Risks Relating to the Estimated Value and Secondary Market Prices of the Securities

§The estimated value of the securities will be lower than the original issue price (price to public) of the securities.
§The estimated value of the securities does not represent future values of the securities and may differ from others’ estimates.
§The estimated value of the securities is derived by reference to an internal funding rate.
§The value of the securities as published by J.P. Morgan Securities LLC (and which may be reflected on customer account statements) may be higher than the then-current estimated value of the securities for a limited time period.
§Secondary market prices of the securities will likely be lower than the original issue price of the securities.
§Secondary market prices of the securities will be impacted by many economic and market factors.

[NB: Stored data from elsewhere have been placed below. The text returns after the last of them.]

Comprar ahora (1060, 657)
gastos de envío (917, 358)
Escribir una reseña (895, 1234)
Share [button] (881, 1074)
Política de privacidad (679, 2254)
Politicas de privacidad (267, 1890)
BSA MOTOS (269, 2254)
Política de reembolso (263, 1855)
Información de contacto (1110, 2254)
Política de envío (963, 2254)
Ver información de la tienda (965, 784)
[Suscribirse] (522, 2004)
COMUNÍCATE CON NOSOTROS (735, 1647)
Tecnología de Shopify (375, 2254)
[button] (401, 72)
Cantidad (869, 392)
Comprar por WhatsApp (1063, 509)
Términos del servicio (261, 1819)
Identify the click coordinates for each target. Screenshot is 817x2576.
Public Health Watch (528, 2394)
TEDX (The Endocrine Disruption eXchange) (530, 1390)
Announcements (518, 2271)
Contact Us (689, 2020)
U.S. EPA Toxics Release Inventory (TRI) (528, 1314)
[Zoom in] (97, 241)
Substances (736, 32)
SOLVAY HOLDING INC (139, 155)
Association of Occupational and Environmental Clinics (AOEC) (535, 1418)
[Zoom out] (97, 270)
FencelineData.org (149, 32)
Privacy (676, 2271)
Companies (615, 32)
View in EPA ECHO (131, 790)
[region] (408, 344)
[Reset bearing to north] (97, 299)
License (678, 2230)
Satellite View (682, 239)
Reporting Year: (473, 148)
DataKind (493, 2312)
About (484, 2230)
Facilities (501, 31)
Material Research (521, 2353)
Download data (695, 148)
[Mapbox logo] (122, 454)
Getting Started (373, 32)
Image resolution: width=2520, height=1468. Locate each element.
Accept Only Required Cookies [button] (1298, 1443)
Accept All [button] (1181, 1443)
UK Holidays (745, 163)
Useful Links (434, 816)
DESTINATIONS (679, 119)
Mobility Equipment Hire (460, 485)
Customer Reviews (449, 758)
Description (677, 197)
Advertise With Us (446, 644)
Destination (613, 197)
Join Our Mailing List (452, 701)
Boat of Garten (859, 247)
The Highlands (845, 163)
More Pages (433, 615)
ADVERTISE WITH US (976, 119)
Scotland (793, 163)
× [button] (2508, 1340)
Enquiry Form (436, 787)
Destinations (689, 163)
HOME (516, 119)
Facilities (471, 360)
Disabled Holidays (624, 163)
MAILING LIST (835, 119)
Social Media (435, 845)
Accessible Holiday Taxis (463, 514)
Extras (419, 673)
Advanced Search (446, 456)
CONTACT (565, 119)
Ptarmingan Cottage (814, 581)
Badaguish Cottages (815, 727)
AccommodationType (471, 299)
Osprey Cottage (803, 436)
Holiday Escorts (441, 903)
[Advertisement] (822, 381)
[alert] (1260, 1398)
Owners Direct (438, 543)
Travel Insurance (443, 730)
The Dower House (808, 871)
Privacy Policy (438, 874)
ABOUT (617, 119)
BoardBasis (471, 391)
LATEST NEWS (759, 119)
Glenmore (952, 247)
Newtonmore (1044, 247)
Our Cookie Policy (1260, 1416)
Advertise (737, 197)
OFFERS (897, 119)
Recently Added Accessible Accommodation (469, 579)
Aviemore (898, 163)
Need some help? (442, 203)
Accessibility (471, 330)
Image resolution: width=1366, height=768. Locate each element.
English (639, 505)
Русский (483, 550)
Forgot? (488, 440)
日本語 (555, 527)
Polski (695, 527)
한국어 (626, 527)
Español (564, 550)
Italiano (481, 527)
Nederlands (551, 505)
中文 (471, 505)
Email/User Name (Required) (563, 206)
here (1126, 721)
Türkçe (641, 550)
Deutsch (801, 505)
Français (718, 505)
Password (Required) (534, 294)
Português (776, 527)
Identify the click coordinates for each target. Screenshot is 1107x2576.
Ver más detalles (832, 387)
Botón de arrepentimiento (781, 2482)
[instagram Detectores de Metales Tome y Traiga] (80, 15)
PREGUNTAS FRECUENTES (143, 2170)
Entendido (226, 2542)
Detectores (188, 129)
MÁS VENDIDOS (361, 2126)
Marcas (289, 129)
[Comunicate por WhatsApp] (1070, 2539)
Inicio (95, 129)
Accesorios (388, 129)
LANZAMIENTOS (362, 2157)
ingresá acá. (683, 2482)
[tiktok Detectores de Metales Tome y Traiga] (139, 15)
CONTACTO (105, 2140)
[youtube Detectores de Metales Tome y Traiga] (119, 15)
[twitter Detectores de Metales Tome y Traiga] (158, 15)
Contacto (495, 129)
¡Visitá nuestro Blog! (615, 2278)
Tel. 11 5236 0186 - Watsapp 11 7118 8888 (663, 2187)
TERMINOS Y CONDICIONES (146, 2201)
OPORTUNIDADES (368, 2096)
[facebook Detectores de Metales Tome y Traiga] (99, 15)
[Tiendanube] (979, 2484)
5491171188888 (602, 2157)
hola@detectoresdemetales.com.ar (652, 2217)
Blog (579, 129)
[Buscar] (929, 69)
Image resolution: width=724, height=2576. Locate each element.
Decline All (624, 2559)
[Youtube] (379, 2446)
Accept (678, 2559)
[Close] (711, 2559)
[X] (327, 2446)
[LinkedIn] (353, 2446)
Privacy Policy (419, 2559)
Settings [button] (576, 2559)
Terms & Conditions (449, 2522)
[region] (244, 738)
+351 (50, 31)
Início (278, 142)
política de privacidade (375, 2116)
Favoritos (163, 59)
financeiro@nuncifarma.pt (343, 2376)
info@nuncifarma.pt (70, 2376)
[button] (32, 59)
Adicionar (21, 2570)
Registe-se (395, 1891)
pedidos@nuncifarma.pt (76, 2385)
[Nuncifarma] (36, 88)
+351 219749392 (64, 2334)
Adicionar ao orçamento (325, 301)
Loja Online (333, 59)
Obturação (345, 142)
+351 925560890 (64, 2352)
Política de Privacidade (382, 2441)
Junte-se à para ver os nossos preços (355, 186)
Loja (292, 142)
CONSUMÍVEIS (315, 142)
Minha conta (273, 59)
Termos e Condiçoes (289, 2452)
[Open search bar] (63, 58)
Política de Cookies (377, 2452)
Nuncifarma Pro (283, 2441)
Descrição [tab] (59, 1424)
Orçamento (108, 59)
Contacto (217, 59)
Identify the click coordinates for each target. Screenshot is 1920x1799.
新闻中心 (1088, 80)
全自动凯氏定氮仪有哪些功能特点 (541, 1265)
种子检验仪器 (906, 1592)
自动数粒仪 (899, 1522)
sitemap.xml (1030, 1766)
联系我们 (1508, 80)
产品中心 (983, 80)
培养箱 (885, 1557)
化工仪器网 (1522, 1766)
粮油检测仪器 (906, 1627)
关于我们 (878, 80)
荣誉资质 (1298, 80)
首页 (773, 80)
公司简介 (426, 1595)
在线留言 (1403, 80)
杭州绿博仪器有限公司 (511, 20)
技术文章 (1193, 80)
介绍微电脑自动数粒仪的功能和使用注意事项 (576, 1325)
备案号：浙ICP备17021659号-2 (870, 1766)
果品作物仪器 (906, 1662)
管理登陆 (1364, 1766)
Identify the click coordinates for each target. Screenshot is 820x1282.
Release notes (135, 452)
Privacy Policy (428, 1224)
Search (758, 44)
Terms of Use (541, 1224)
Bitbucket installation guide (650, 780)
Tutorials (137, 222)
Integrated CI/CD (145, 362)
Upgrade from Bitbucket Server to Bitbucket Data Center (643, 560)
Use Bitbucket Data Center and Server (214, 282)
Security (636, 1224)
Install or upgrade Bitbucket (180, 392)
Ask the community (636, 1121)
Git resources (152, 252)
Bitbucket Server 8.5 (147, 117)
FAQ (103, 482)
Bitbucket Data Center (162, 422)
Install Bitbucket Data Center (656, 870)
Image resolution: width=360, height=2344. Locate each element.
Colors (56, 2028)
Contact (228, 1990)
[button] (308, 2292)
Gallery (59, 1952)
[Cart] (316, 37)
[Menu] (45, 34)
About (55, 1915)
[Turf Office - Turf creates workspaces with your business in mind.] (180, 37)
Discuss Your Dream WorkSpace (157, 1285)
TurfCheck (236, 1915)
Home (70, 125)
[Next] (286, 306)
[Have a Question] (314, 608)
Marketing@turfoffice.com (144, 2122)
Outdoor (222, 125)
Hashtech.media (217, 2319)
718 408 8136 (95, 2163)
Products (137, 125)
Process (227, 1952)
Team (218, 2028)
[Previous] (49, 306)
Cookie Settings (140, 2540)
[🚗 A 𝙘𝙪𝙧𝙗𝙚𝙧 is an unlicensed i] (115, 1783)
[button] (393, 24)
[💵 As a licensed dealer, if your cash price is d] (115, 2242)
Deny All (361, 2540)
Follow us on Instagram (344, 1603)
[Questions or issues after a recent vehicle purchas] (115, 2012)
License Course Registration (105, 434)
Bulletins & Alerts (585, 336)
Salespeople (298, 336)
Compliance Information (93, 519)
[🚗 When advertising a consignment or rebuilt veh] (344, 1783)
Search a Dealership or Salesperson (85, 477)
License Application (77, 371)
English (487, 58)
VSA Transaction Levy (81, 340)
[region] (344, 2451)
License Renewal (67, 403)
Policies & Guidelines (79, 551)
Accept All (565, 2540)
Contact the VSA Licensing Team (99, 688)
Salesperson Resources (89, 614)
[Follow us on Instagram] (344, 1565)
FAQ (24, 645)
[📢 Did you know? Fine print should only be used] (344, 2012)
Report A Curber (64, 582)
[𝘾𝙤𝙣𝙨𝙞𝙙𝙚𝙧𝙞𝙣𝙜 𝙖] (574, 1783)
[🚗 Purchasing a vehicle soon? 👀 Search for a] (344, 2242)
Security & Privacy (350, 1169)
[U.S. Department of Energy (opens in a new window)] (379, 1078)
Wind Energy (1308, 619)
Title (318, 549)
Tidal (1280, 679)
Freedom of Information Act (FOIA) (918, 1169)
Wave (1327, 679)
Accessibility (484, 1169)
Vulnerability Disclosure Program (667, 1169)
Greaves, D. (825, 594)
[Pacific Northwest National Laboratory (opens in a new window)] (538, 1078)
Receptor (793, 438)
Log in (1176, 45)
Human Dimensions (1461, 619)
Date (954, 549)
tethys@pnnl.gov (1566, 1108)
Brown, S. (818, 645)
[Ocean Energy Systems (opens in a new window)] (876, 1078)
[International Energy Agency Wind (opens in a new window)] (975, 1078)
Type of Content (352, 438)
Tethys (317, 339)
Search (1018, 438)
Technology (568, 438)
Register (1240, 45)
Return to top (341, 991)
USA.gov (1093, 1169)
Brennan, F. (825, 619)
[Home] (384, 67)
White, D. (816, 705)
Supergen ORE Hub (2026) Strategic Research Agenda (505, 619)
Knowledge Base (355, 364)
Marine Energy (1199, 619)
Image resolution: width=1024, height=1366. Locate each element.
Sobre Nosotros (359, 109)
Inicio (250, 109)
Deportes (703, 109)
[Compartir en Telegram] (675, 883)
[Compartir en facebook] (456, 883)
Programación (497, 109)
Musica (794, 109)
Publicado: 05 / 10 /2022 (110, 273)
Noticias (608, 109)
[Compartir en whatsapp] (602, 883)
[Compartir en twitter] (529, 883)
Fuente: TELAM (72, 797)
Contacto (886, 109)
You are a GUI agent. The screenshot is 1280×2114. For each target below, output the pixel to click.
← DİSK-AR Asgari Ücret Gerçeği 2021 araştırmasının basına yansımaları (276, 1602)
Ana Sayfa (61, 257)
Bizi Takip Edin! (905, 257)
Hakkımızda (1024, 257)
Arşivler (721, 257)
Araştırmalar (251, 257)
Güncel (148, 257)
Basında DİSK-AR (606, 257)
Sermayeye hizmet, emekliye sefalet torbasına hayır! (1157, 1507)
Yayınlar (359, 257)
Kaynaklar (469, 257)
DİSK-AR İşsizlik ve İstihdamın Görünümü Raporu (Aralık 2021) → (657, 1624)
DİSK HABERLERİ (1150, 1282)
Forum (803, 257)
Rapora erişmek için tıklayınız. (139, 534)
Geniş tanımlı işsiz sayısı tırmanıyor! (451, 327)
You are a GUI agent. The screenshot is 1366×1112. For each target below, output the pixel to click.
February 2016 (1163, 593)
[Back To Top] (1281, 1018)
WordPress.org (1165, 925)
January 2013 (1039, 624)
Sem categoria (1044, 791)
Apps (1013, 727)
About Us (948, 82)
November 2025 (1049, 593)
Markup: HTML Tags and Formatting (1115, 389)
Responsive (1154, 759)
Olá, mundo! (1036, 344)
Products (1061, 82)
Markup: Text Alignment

Risks Relating to the Underlying Indices

§JPMorgan Chase & Co. is currently one of the companies that make up the SPX Index.
§Investing in the securities is not equivalent to investing in any underlying index.
§Adjustments to any underlying index could adversely affect the value of the securities.
§An investment in the securities is subject to risks associated with small capitalization stocks with respect to the RTY Index.
§The securities are subject to risks associated with securities issued by non-U.S. companies with respect to the NDX Index.
§Governmental legislative and regulatory actions, including sanctions, could adversely affect your investment in the securities.

Tax Considerations

You should review carefully the discussion in the accompanying preliminary pricing supplement under “Additional Information about the Securities — Tax considerations” concerning the U.S. federal income tax consequences of an investment in the securities, and you should consult your tax adviser.

 

SEC Legend: JPMorgan Chase Financial Company LLC and JPMorgan Chase & Co. have filed a registration statement (including a prospectus) with the SEC for any offerings to which these materials relate. Before you invest, you should read the prospectus in that registration statement and the other documents relating to this offering that JPMorgan Chase Financial Company LLC and JPMorgan Chase & Co. has filed with the SEC for more complete information about JPMorgan Chase Financial Company LLC and JPMorgan Chase & Co. and this offering. You may get these documents without cost by visiting EDGAR on the SEC web site at www.sec.gov. Alternatively, JPMorgan Chase Financial Company LLC and JPMorgan Chase & Co., any agent or any dealer participating in the this offering will arrange to send you the prospectus and each prospectus supplement as well as any product supplement, underlying supplement and preliminary pricing supplement if you so request by calling toll-free 1-866-535-9248.